This low-fat stock can be made to suit all your needs for a base such as stir-frys, soups, spaghetti sauce, etc. Anything that requires bouillon or water. What's great about this recipe, it can be frozen until needed.

Provided by Pantry Savvy

Categories     Stocks

Time 2h15m

Yield 4 cups, 4 serving(s)

Number Of Ingredients 12

5 medium carrots, sliced
5 celery ribs, sliced
1/2 cup frozen spinach
2 large garlic cloves, sliced
1 teaspoon oregano
1 teaspoon basil
1 teaspoon paprika
1 teaspoon red pepper flakes
1 teaspoon black pepper
1 teaspoon dry mustard
2 medium bay leaves
8 cups water

Steps:

  • Prepare all the vegetables and chop them as described in this recipe.
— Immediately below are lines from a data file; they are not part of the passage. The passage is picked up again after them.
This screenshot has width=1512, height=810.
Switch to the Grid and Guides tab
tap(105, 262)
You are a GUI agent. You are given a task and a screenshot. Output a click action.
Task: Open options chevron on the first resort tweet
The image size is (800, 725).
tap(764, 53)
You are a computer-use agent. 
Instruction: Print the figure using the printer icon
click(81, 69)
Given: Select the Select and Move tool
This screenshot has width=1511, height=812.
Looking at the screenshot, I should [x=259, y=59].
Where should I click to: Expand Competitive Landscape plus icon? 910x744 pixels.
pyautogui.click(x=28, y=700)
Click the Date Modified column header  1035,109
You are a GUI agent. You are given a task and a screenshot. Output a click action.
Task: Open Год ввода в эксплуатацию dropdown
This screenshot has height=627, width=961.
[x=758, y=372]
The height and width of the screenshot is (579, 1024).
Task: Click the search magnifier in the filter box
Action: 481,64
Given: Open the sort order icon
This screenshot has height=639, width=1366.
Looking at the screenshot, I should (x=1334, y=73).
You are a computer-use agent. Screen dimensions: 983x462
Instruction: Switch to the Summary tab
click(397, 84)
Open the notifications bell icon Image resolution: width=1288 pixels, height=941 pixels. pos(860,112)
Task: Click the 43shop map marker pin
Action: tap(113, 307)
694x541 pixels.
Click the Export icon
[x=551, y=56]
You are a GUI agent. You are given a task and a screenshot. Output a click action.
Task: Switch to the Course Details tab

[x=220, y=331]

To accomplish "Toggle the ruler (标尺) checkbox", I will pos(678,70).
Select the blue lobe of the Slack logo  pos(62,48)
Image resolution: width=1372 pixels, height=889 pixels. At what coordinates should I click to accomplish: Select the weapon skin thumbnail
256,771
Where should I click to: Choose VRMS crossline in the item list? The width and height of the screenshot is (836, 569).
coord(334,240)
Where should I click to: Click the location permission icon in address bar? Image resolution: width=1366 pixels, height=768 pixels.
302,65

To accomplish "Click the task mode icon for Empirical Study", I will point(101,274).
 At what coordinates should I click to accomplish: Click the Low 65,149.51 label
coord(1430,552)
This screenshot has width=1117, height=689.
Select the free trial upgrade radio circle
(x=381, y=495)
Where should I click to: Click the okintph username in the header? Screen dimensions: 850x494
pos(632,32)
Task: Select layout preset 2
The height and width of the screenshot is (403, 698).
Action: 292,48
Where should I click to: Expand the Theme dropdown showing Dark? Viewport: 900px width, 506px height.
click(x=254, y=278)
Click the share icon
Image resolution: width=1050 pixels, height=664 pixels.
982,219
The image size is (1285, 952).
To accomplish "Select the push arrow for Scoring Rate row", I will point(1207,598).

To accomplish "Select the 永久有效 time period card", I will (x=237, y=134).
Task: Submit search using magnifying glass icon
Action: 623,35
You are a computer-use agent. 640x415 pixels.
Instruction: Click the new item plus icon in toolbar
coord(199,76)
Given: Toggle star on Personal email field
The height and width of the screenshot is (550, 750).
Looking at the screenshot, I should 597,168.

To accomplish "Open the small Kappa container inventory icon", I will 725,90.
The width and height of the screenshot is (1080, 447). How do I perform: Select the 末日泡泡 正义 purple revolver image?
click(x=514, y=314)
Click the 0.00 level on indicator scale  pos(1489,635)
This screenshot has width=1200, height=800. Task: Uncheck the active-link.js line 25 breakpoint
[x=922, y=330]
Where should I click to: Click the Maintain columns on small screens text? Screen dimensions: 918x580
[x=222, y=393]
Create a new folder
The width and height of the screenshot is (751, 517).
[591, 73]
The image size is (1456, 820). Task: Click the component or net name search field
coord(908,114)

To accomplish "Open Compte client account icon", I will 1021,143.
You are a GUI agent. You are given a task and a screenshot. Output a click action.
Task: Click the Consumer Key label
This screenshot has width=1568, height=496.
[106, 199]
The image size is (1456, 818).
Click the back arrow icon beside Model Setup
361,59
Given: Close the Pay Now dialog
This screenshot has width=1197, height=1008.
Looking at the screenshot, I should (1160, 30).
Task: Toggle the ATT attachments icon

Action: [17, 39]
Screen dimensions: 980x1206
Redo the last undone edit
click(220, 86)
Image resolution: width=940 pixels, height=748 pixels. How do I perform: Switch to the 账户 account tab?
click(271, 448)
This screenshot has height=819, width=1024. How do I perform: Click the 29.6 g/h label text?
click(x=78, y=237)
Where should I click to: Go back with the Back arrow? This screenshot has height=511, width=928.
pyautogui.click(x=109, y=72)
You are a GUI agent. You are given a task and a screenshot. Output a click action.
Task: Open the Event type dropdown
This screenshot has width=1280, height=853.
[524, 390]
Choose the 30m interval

Add water to large pot. Add vegetables and spices. You can also spice up this stock even more if you like it very spicy. The red pepper flakes can be omitted if you are not comfortable with spicy stocks.
  • Bring to a boil and then reduce to medium-low for 2 hours. Once cooked for 2 hours the stock will reduce to 4 cups of stock. Strain vegetables and keep the stock. Pour them into individual containers for freezing. You can use this stock immediately once cooked.
  • There are few calories in this recipe. There is no salt added.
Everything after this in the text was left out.